| About this task |
Search the entries below for the word "Kurani", then copy each line in which it is found.

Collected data
- Opening Delimiter -

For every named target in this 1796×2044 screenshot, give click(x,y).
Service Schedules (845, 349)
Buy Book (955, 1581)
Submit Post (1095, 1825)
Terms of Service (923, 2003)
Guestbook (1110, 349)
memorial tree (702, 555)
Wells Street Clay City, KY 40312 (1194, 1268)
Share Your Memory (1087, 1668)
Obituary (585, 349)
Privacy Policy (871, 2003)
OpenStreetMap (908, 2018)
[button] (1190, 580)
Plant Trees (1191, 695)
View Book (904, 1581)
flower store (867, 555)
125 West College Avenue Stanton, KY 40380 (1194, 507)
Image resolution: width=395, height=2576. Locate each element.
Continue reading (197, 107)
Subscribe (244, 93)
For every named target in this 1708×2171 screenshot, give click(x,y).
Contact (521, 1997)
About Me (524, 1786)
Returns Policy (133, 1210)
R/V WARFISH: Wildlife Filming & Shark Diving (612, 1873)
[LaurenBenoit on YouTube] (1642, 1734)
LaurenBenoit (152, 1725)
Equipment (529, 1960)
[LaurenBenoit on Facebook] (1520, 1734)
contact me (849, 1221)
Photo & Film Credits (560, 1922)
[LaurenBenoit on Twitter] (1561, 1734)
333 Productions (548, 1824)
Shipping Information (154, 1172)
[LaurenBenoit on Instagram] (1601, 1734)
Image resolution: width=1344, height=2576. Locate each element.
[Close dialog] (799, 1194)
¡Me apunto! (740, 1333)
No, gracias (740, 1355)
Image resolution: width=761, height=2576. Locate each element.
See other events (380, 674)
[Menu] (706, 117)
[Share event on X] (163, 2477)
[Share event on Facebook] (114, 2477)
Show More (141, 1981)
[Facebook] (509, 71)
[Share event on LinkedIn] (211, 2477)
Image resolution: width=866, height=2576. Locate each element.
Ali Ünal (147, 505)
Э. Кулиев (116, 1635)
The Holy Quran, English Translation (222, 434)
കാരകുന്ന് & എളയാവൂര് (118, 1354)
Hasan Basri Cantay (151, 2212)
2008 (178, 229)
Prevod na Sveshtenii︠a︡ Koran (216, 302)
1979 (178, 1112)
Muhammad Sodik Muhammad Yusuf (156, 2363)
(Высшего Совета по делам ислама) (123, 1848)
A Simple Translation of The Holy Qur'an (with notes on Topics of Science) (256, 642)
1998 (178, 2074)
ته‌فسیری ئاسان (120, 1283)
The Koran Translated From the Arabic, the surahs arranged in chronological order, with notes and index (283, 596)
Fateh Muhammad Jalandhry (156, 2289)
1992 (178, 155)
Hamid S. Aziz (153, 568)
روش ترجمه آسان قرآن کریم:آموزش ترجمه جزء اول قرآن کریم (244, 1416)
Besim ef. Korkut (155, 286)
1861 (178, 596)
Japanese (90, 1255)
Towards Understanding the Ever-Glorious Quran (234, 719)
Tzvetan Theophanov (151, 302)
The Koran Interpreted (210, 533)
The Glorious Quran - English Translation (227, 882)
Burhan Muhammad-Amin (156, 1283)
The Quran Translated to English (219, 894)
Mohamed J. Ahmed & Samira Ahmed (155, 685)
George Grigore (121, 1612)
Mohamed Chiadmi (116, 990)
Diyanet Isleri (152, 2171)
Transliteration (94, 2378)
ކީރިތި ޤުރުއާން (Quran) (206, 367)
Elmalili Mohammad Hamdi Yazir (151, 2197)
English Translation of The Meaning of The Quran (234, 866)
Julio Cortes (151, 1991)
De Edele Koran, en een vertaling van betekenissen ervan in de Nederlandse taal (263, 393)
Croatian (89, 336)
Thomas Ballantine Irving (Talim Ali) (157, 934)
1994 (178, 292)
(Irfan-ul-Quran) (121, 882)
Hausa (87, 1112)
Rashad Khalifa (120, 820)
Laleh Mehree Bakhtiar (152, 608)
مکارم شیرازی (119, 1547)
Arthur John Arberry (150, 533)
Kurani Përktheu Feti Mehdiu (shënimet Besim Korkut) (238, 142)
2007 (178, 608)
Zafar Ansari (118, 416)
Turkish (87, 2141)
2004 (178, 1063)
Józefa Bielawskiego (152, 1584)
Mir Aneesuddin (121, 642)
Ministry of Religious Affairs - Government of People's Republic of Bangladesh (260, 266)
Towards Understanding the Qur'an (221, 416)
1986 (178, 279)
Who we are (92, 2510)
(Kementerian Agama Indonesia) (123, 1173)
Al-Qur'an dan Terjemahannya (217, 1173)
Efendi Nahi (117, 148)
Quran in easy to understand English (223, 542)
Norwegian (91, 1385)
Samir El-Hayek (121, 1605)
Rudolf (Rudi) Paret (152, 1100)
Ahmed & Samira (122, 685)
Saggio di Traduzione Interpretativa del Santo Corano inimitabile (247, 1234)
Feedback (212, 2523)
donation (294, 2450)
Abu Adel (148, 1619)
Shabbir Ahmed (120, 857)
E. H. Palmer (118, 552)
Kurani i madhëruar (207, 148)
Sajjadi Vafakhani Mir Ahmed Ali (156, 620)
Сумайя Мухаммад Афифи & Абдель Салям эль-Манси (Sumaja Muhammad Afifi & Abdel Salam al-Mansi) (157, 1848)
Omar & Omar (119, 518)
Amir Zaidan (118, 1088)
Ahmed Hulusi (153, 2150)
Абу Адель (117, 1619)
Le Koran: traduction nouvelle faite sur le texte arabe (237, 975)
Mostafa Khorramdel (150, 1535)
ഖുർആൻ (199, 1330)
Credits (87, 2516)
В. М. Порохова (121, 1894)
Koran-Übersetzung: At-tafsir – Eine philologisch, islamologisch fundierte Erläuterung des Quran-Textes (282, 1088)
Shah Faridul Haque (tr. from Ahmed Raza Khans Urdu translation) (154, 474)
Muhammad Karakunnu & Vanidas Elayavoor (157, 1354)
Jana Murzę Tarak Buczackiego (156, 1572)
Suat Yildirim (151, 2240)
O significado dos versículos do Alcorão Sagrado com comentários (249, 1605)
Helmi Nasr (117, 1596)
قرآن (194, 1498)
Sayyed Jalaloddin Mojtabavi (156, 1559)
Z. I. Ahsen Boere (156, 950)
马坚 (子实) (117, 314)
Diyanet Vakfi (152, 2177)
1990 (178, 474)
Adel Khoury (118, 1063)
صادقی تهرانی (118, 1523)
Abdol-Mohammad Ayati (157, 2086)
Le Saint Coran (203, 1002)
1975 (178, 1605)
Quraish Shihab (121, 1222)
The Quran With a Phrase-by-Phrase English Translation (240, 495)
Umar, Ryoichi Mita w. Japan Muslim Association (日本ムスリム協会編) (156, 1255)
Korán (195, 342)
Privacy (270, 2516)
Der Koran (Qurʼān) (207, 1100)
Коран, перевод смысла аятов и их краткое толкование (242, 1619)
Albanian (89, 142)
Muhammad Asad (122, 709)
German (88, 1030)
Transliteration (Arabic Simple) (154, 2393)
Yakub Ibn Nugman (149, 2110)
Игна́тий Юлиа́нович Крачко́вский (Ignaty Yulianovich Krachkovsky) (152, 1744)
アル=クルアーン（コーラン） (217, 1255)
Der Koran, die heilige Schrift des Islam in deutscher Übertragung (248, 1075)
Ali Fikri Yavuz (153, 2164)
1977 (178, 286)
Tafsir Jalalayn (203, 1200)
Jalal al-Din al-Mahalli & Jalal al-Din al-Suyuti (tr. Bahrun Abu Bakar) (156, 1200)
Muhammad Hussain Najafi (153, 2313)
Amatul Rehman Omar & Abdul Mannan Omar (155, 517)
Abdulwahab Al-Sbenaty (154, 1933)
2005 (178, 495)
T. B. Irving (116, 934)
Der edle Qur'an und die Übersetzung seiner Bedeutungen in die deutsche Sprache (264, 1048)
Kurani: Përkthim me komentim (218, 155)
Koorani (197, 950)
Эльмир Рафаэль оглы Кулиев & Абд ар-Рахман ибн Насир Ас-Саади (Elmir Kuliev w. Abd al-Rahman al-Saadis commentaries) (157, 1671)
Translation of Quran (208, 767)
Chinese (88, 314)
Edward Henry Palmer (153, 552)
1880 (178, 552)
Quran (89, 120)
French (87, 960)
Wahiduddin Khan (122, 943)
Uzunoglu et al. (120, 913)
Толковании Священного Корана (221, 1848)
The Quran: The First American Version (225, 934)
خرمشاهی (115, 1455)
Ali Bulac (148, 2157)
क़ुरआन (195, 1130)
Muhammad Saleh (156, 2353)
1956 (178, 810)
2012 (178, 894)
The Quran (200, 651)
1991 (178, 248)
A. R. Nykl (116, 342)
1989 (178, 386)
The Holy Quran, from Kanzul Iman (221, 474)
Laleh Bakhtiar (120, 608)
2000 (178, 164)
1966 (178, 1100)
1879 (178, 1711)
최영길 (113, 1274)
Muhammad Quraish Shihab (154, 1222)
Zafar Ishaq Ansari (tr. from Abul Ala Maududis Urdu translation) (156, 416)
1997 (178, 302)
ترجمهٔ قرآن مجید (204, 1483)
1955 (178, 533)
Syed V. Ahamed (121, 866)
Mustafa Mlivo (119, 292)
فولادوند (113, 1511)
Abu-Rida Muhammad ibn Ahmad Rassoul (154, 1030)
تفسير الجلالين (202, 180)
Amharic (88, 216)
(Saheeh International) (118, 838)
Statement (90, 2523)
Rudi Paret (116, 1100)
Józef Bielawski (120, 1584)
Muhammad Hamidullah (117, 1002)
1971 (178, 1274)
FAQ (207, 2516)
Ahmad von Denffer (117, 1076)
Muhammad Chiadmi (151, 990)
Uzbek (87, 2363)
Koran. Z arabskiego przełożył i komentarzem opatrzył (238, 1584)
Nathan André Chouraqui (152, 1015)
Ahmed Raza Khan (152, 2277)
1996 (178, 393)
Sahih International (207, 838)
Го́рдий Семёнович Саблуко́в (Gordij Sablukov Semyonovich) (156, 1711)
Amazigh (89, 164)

- Closing Delimiter -

| Task response |
Kurani Përktheu Feti Mehdiu (shënimet Besim Korkut) (238, 142)
Kurani i madhëruar (207, 148)
Kurani: Përkthim me komentim (218, 155)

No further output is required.